Among many interesting papers which those tin cases contained, were various records of his life at the University of Oxford; and one packet I especially noticed, containing his lectures, famous at the time, but never printed, upon the civil polity of the Athenians. His situation in life when he matriculated at the University, was not very brilliant, and the early history both of himself and his brother was rendered the more obscure by a curious mistake. His name, I was told by his daughter, appears upon the books of the College, as the son of a fiddler, which he certainly was not. She explained the error thus: When he arrived at Oxford, William Scott spoke with a somewhat strong Northumbrian accent, and after having given his own name, and that of his father, was asked what his father's occupation was, to which he replied, "Oh, just a Fitter." The recording angel of the University had no conception of what a Fitter was; and between his own want of knowledge, and the young man's indistinctness of speech, wrote the word "Fiddler" after the father's name. Now, a Fitter, in Northumbrian parlance, means a sort of intermediate merchant, or middle-man, between the owner of a coal mine and the shipper of the coals.

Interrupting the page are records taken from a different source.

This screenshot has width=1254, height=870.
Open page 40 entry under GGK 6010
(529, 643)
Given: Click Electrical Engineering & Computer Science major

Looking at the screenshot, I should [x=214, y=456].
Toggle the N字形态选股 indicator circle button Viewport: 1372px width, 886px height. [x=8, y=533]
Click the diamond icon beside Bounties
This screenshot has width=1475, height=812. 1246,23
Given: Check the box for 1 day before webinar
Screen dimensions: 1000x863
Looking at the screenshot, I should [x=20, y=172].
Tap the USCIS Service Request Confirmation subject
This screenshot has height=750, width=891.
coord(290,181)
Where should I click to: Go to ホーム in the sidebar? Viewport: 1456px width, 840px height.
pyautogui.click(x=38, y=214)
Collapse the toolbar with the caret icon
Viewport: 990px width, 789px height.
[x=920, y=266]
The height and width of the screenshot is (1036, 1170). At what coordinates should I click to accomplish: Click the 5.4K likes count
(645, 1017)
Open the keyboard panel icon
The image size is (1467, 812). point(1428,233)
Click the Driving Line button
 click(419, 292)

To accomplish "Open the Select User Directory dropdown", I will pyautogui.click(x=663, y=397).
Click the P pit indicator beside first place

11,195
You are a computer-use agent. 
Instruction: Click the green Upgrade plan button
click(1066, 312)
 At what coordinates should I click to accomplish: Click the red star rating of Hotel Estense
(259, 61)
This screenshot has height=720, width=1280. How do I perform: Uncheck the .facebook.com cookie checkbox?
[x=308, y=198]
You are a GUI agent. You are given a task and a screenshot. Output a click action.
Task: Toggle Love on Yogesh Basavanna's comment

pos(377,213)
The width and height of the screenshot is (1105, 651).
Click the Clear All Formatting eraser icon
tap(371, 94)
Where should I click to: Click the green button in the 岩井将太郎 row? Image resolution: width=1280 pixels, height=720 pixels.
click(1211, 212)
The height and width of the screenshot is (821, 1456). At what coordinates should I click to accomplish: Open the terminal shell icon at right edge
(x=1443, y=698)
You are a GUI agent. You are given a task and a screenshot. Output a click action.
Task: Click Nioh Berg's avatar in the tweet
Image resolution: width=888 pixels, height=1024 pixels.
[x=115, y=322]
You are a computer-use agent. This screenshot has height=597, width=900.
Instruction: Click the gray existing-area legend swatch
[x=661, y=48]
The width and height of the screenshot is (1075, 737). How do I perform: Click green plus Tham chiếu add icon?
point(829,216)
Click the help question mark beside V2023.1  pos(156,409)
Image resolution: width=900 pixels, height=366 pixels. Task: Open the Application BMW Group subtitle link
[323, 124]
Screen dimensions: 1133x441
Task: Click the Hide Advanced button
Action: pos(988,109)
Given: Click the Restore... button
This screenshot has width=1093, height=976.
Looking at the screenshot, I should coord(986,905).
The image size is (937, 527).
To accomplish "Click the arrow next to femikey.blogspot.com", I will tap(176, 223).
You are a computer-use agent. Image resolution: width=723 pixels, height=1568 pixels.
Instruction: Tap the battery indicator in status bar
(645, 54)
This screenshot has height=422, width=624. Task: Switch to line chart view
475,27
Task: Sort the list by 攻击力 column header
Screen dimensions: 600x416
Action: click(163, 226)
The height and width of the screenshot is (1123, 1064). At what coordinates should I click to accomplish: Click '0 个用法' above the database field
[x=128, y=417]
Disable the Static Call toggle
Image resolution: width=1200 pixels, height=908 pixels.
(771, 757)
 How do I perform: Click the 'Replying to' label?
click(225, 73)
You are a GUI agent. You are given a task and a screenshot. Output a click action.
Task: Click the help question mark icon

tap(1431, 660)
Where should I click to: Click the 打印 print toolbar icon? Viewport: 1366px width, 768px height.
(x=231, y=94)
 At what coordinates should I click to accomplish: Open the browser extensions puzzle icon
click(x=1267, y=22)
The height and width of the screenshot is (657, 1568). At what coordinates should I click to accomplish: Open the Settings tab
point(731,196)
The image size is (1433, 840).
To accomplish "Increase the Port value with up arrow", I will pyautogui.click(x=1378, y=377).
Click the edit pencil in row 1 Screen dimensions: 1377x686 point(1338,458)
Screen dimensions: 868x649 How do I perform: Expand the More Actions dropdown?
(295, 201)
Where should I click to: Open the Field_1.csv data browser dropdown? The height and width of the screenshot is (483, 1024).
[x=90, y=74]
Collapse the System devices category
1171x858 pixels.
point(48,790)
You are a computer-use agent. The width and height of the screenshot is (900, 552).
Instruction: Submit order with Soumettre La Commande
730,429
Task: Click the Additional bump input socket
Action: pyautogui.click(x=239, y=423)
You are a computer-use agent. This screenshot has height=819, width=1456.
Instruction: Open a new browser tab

It is well known that Sir William Scott was for many years greatly neglected by government, and his abilities even underrated by men very much inferior to himself. The cause of this was probably his reluctance to mingle much in political affairs, and the absence of political position. A well known pun of the celebrated Jekyll, having reference to Lord Stowell, loses half its point as it is usually told. The real circumstances were these. On the very day that saw Sir William Scott created Lord Stowell, after long years of arduous services, he was invited to dine with a lady who had a house in Hamilton Place, London, and a house also at Richmond. When the note of invitation was written, the family were at Richmond, and Sir William did not remark, or did not remember, amidst the hurry of events and of honors conferred upon him, that the place appointed for the dinner, was London. He was usually exceedingly punctual, often before his time; and he drove down to Richmond so as to arrive there a few minutes before the dinner hour. To his surprise, he found the family had removed to Hamilton Place, but good-humoredly observing, "I dare say, I shall be in time, after all," he drove back with all speed to London. The whole party had waited for him, and some jesting observations had passed in regard to his giving himself airs upon his new title, though nobody really believed such a thing for a moment.